**WHAT YOU WILL DO:** Filter the material below down to the lines with the word "computer" and give those lines.

**RECORDS:**
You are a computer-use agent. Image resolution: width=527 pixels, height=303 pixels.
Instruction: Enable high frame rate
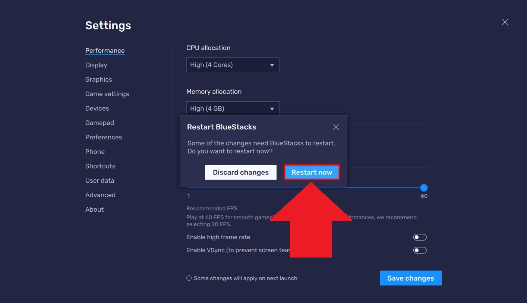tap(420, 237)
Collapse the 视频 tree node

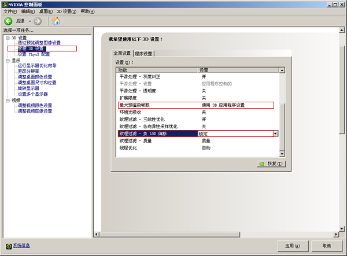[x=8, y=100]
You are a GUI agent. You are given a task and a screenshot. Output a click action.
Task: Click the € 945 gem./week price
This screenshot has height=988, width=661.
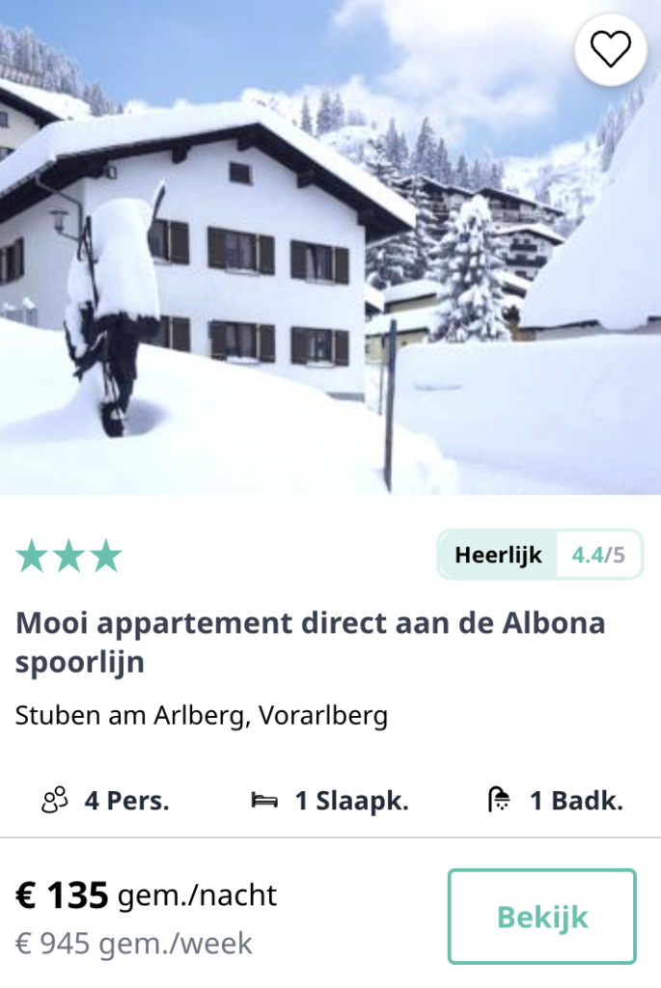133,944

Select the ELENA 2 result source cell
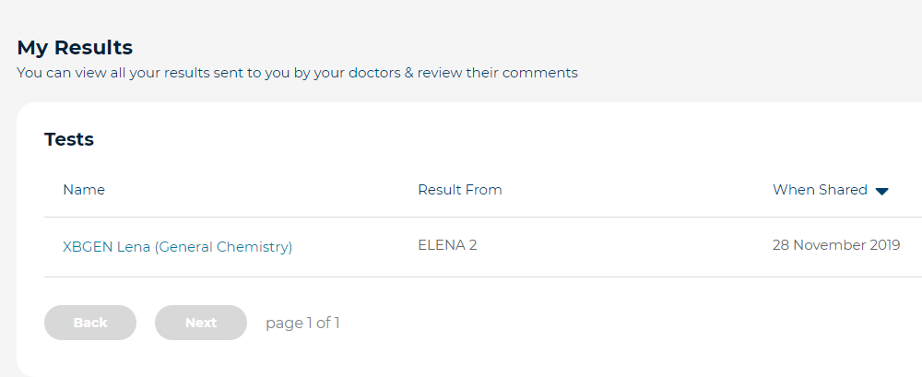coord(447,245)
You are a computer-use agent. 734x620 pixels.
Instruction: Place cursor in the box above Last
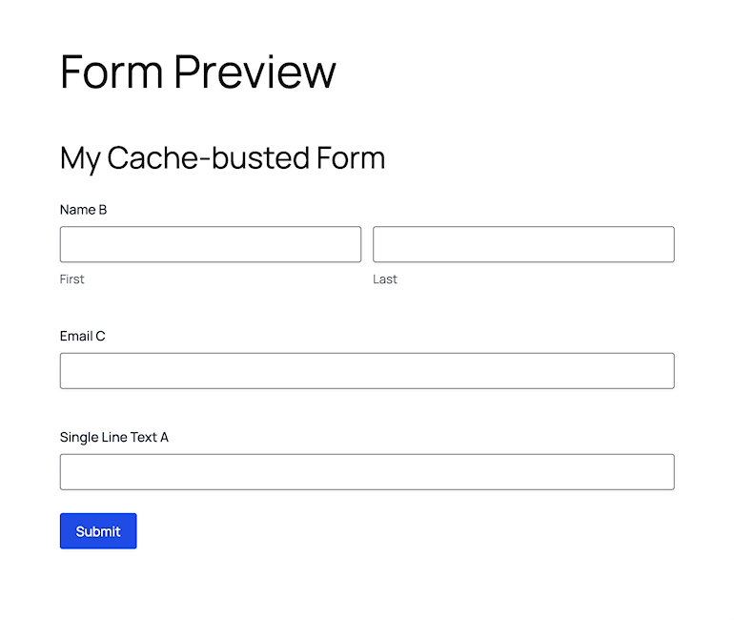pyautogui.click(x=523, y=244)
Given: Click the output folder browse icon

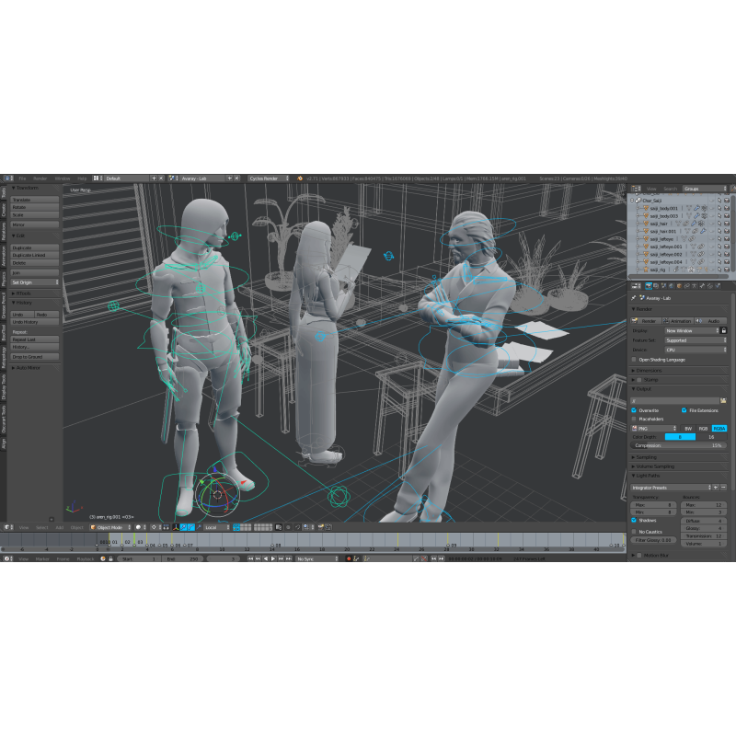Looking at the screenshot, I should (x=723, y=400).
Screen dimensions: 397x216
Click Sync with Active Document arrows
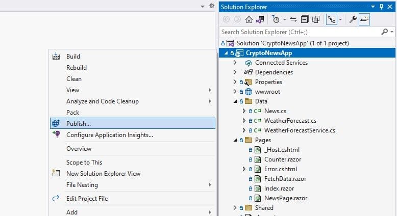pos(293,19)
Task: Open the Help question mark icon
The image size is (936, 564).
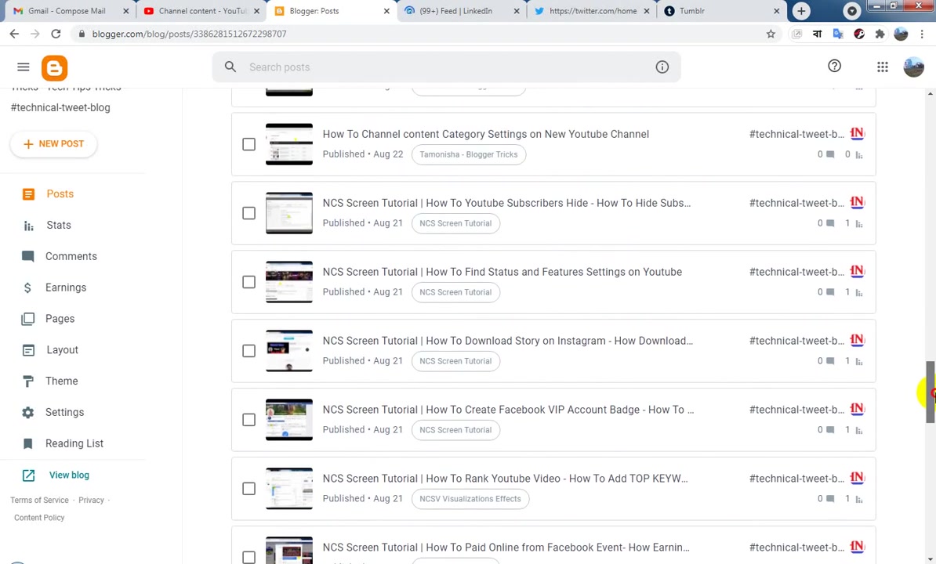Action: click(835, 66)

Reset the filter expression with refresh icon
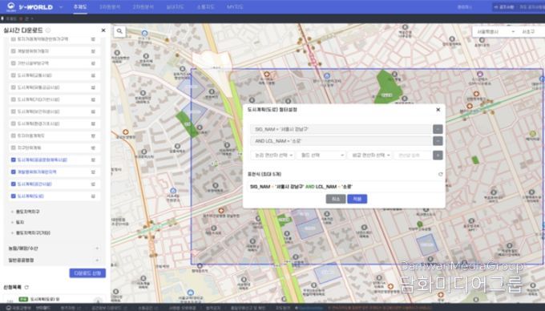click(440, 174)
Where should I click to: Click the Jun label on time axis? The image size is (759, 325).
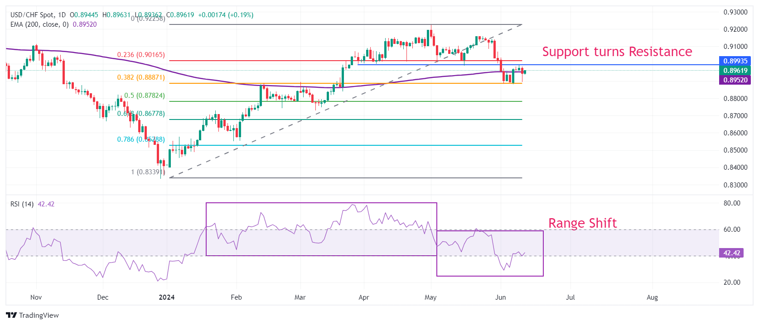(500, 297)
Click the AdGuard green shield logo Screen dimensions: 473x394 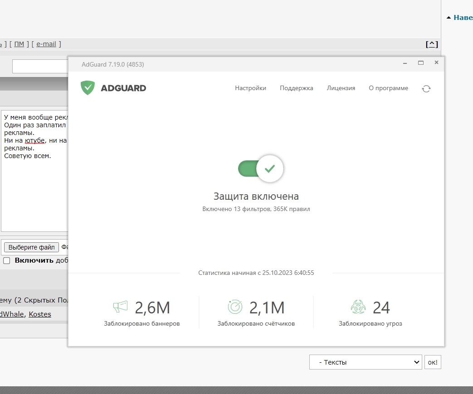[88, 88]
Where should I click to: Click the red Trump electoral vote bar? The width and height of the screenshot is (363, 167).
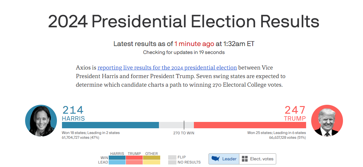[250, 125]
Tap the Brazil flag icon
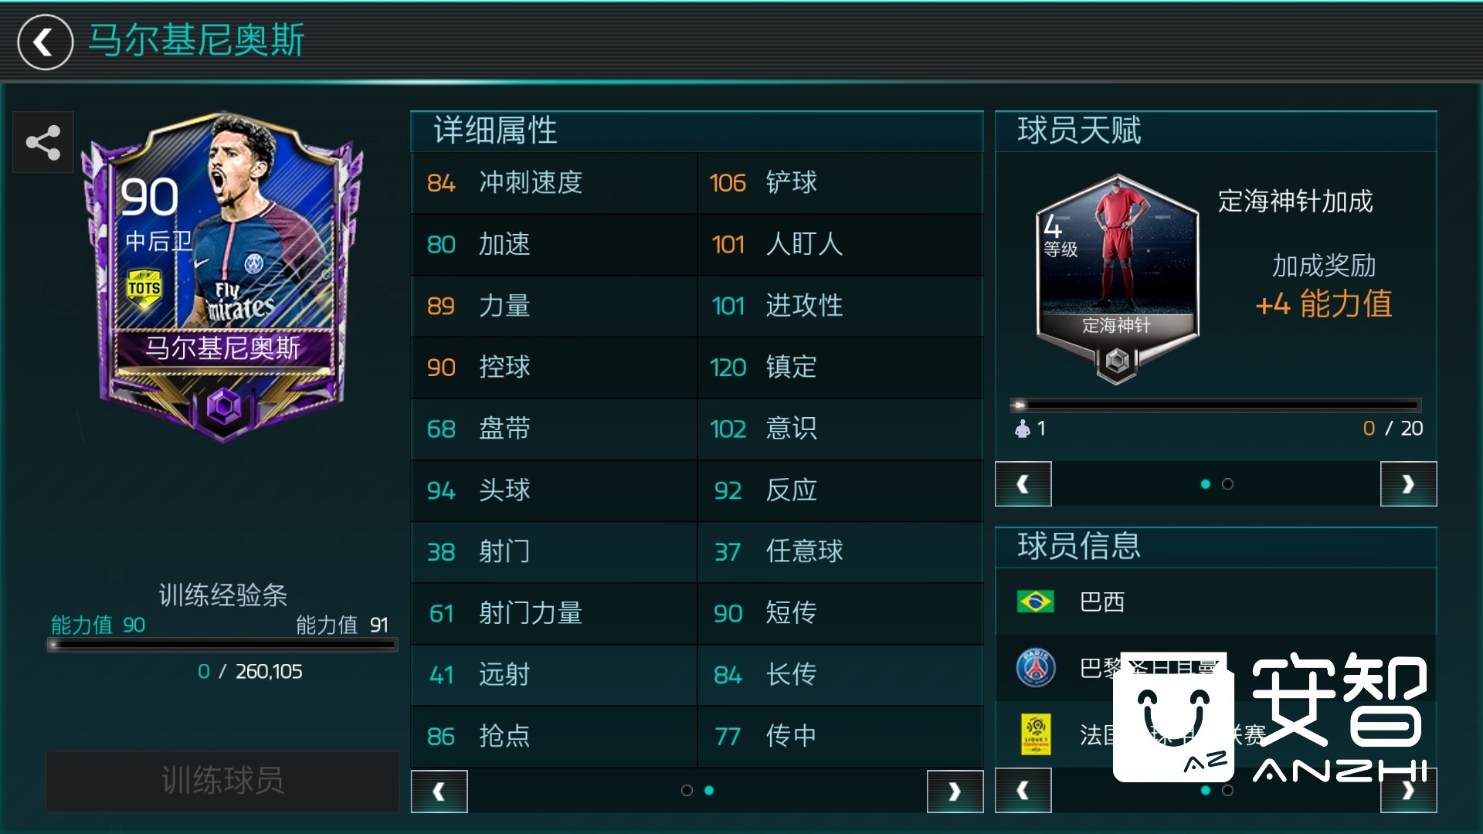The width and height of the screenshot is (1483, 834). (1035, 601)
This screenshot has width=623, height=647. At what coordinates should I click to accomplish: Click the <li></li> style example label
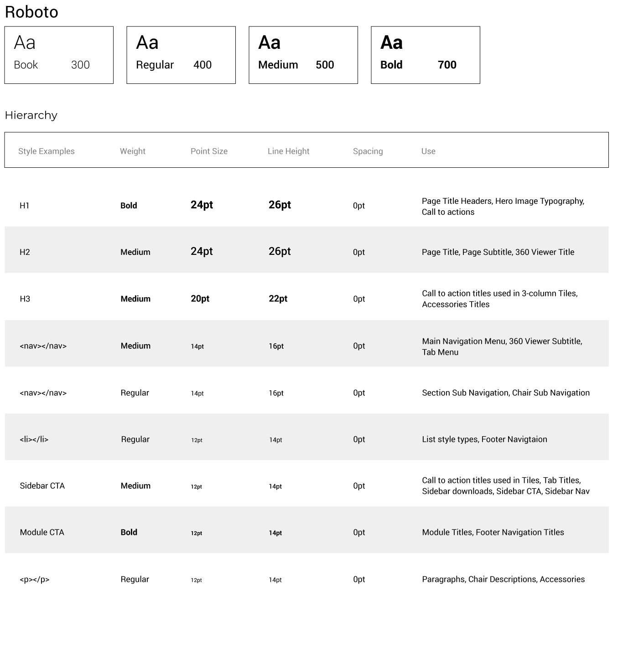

**RESPONSE:**
You are a computer-use agent. Image resolution: width=527 pixels, height=303 pixels.
You are a computer-use agent. 734x620 pixels.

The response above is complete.